E’calato il sipario sulla 23esima edizione della Sagra del Mosto, il tradizione appuntamento di ottobre per chi ama scoprire e gustare i sapori dell’antica tradizione siciliana.

Data la valenza della manifestazione, l’edizione di quest’anno ha visto la fattiva collaborazione tra la locale Associazione delle Famiglie Green di Rosolini, ideatrice e promotrice dell’evento, l’Amministrazione Comunale di Rosolini, l’Assessorato Regionale alle Attività Produttive, e l’Associazione RISORSAE.

A questi si sono aggiunte le diverse associazioni di volontariato, degli Istituti scolastici, nonchè realtà economiche cittadine.

Una manifestazione, come si diceva, ideata e portata aventi dalla locale associazione delle Famiglie Green con l’obiettivo prioritario di riscoprire e far rivivere nelle nuove generazioni quelle che erano le antiche tradizioni legate alla vendemmia. Dai balli ai costumi, agli antichi sapori del mosto e come questo veniva lavorato prima di finire sulle tavole imbandite e nella fattispecie: i mustaccioli, la mostata calda e secca, i purcidduzzi, le crispelle, i biscotti a base di vino cotto ed il vino cotto. Un mix quindi di folklore, cultura, spettacolo tutto legato alla vendemmia, un rituale molto particolare e sentito dagli agricoltori e dalle loro famiglie.

Anche quest’anno location d’eccezione della manifestazione è stato il verde attrezzato “ Giovanni Paolo II”.

Nel commentare la portata dell’evento il Presidente dell’Associazione delle Famiglie Green, Salvatore Baio afferma: “Il lavoro svolto nel corso di questi anni alla fine ci ha dato sempre ragione e l’impegno profuso da parte di tutte le Famiglie dell’Associazione Green, ne sono una testimonianza. La perizia attraverso la quale vengono preparati i prodotti, sulla scorta delle più genuine tradizioni dolciarie, che vengono messi a disposizione nel corso dello svolgimento della manifestazione, hanno fatto della Sagra un appuntamento unico, perché uniche sono le sue prelibatezze. Il nostro obiettivo è, e rimarrà, fino a quando riusciremo ad organizzare la manifestazione, quello di esaltare e custodire una cultura antica legata al mondo contadino della coltivazione della vite, ma anche e soprattutto per sottolineare ed esaltare il valore della solidarietà e della comunione tra le famiglie, la promozione della cultura della famiglia e l’attenzione verso i problemi sociali, verso le altre famiglie e verso i soggetti più deboli della nostra società”.

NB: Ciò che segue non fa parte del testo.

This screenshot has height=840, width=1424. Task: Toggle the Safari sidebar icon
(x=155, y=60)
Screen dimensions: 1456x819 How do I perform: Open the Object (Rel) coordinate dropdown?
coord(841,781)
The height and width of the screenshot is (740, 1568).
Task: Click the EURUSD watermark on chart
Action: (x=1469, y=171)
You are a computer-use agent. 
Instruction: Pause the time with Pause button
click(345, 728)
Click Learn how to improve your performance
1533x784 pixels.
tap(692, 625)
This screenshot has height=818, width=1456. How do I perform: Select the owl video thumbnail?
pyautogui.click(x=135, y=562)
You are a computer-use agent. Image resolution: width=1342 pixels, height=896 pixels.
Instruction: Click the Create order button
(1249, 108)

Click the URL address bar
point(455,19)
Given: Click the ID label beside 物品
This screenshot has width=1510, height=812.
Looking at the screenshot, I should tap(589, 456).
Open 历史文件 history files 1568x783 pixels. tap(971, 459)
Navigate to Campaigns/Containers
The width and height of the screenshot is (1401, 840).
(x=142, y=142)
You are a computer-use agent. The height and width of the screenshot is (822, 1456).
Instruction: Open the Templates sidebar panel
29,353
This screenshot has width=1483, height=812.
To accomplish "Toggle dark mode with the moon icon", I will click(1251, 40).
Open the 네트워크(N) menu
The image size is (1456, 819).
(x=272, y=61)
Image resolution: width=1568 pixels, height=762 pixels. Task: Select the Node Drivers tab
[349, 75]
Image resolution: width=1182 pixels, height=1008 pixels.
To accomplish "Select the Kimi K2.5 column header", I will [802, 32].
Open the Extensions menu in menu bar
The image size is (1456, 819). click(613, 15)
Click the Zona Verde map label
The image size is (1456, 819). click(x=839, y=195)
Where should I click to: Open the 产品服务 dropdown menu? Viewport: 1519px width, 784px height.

Anche il sindaco Pippo Incatasciato non nasconde la sua soddisfazione per il lavoro svolto dall’amministrazione comunale affinché la sagra, dopo uno stop dovuto a problemi economici, riprendesse il suo percorso con più slancio e rientrasse nel circuito regionale delle manifestazioni di spessore. “Prosegue l’impegno di questa amministrazione comunale a mantenere vivo l’interesse per le iniziative di particolare interesse culturale che hanno come obiettivo la valorizzazione e la promozione del territorio sotto molteplici punti di vista: culturale, turistico, storico-archeologico, enogastronomico, di tradizione e folclore. Manifestazioni che garantiscono presenze e ritorno d’immagine, rivalutazione della Città di Rosolini e confermano l’impegno della Amministrazione per migliorarne la vivibilità e favorire il proprio tessuto produttivo. La “Sagra del Mosto” rientra tra questo tipo di iniziative ed abbiamo ritenuto opportuno spendere le nostre energie e le possibilità che ci sono state offerte per ridare vita ad un evento che stava rischiando di passare nell’oblio per problemi finanziari. Un evento, che ci ricorda le nostre origini contadine e agricole e che ci dimostra come sia possibile anche oggi, nell’era delle interconnessioni digitali, parlare, difendere e divulgare le nostre radici, rendendole attuali e attrattive. Siamo quindi molto contenti per questa “invasione pacifica” della Città, di persone venute da tutto il territorio e che in modo unanime hanno confermato il giudizio di gradimento della Sagra. Un plauso dunque a quanti si sono spesi perché questo evento potesse essere realizzato, dalla nostra Amministrazione Comunale, all’Associazione delle Famiglie Green, all’Assessorato Regionale alle Attività Produttive e all’Associazione RISORSAE. Un ringraziamento particolare all’Assessore regionale all’Agricoltura che ha impreziosito ulteriormente la Sagra con la sua presenza a testimonianza dell’importanza che assume l’evento nel contesto regionale. Grazie ancora a tutti, complimenti a chi questa festa l’ha ideata e di anno in anno l’ha porta avanti con impegno con l’augurio di riuscire a fare sempre meglio!”.